* Consegne
#1 Secondo l'estratto sul reddito di cittadinanza, quanto riceverebbe al mese una famiglia con 2 adulti e due ragazzi sopra i 14 anni?
#2 Ripeti per favore, dall'estratto sul reddito di cittadinanza, il tratto che va da "Il reddito di" fino a "netti al mese.".

* Estratto del testo
-.-.-
Il reddito di cittadinanza del M5S? Distruggerebbe il lavoro – con Yoram Gutgeld, Democratica, 18 gennaio 2017

Per capire cosa non va nel reddito di cittadinanza (RdC) proposto dal Movimento 5 Stelle e come esso distruggerebbe il lavoro nel nostro paese basta guardare la tabella in pagina. Vi sono riportate le somme che verrebbero erogate a famiglie con diversa composizione in base al ddl 1148/2013 del M5S. Ad esempio, una famiglia con 2 adulti e due ragazzi sopra i 14 anni avrebbe diritto ad un reddito di 2.030 euro netti al mese.
-.-.-
* Voci
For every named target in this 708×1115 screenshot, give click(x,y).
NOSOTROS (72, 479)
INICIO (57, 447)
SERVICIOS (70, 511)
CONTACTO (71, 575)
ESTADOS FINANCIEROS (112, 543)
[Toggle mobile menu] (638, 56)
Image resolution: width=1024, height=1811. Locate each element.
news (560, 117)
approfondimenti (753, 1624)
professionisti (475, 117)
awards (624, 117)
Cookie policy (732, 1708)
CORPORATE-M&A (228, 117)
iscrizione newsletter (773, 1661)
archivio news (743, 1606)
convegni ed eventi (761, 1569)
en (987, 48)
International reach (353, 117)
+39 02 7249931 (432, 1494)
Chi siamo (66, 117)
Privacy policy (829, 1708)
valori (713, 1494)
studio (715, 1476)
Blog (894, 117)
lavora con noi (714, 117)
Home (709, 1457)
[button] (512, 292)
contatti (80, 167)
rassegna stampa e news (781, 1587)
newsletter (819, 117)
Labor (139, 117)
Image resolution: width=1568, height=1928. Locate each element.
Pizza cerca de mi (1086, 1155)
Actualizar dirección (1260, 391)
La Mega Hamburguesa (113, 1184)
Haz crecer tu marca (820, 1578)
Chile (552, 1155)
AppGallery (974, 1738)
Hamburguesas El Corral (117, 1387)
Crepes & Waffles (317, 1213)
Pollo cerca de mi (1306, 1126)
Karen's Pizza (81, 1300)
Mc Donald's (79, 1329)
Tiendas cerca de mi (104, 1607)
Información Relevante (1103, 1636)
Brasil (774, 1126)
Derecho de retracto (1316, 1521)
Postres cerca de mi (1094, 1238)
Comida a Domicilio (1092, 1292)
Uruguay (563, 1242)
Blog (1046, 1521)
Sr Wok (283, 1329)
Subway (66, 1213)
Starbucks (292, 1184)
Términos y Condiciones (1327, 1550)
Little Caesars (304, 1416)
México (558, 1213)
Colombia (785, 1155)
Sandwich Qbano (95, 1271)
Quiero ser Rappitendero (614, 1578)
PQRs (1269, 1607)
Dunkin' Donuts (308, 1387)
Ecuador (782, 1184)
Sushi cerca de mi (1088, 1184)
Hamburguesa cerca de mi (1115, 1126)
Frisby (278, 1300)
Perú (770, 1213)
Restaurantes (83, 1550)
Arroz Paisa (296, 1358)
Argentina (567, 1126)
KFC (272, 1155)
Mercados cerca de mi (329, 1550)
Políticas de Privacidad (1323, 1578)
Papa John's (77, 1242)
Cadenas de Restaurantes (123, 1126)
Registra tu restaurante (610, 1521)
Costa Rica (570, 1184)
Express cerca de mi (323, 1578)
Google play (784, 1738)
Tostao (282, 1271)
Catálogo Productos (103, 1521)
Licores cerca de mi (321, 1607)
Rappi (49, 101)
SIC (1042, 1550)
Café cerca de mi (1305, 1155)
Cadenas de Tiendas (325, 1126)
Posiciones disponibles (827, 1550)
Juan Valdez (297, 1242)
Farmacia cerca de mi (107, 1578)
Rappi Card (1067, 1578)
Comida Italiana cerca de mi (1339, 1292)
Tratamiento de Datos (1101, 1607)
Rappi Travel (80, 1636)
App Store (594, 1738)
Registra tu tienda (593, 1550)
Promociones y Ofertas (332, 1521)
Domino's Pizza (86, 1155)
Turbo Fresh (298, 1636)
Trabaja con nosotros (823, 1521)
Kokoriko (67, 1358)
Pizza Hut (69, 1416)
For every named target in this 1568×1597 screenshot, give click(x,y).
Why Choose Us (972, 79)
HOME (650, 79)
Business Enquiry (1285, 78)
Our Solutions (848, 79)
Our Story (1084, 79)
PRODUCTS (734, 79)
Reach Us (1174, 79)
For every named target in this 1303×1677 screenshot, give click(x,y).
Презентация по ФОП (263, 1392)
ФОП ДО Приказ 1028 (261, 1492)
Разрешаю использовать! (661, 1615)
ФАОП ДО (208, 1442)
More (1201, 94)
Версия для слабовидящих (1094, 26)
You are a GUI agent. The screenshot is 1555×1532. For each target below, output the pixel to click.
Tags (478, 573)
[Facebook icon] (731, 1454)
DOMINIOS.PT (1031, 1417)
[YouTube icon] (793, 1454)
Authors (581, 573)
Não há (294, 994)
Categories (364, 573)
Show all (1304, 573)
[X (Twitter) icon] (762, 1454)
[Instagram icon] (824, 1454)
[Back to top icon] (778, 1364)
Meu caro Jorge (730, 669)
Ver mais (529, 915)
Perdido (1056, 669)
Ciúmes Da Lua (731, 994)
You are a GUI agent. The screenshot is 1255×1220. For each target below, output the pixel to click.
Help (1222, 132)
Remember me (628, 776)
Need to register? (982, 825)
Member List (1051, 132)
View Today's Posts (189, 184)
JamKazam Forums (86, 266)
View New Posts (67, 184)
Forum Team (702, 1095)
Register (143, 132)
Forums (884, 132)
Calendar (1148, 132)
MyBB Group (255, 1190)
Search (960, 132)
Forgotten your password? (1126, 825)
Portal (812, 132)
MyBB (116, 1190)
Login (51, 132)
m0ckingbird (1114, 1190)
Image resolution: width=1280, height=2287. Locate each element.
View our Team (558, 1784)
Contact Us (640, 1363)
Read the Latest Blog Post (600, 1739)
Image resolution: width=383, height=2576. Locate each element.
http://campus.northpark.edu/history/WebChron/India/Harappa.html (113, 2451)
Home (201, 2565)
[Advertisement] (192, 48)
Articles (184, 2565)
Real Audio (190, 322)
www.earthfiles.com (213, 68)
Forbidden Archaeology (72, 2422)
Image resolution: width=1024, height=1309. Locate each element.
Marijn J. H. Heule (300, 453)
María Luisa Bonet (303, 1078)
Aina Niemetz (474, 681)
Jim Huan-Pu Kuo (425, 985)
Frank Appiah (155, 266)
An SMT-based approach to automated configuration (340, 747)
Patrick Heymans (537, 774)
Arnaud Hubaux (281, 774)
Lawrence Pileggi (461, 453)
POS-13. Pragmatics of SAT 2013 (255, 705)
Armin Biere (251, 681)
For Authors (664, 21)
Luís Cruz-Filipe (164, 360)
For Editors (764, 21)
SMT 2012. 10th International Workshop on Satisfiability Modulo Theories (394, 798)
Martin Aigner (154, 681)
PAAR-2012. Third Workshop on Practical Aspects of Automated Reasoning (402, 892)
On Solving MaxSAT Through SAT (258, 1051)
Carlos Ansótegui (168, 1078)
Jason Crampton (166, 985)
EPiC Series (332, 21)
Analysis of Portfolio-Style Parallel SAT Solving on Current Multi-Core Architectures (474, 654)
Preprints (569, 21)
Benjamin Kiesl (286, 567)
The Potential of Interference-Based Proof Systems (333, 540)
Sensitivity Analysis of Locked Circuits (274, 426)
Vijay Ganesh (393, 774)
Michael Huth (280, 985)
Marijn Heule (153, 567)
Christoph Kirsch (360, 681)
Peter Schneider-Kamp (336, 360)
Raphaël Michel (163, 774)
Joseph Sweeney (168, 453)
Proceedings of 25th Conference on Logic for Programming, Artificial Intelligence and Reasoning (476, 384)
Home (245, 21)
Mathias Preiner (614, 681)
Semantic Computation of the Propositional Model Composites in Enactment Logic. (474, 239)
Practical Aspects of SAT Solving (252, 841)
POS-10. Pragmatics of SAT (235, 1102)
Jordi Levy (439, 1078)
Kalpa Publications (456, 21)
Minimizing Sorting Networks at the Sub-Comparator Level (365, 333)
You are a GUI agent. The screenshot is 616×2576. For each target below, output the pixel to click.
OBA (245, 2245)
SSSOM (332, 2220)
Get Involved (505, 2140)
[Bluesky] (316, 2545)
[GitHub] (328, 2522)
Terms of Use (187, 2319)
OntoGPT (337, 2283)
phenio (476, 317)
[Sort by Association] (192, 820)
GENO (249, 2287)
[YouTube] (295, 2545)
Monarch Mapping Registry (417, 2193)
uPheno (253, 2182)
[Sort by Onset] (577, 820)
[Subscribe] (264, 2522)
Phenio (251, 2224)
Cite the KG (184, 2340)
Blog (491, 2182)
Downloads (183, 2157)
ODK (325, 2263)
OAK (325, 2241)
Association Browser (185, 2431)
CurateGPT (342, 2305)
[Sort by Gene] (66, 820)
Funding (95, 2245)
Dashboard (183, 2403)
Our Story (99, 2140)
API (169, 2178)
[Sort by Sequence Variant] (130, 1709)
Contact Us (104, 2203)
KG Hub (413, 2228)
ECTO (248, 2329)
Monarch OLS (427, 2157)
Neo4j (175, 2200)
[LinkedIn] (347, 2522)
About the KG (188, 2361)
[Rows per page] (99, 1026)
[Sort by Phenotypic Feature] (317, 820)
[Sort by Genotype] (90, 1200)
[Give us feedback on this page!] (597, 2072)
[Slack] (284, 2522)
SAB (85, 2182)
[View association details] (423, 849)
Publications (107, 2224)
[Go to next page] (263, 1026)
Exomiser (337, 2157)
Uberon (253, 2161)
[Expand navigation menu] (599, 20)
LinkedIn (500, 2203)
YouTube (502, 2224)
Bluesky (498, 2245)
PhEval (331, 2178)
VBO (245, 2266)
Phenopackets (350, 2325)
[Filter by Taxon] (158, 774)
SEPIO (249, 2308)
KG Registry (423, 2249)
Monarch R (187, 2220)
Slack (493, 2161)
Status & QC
-.-.-
* Risposte
#1 2.030 euro netti al mese.

#2
Il reddito di cittadinanza del M5S? Distruggerebbe il lavoro – con Yoram Gutgeld, Democratica, 18 gennaio 2017

Per capire cosa non va nel reddito di cittadinanza (RdC) proposto dal Movimento 5 Stelle e come esso distruggerebbe il lavoro nel nostro paese basta guardare la tabella in pagina. Vi sono riportate le somme che verrebbero erogate a famiglie con diversa composizione in base al ddl 1148/2013 del M5S. Ad esempio, una famiglia con 2 adulti e due ragazzi sopra i 14 anni avrebbe diritto ad un reddito di 2.030 euro netti al mese.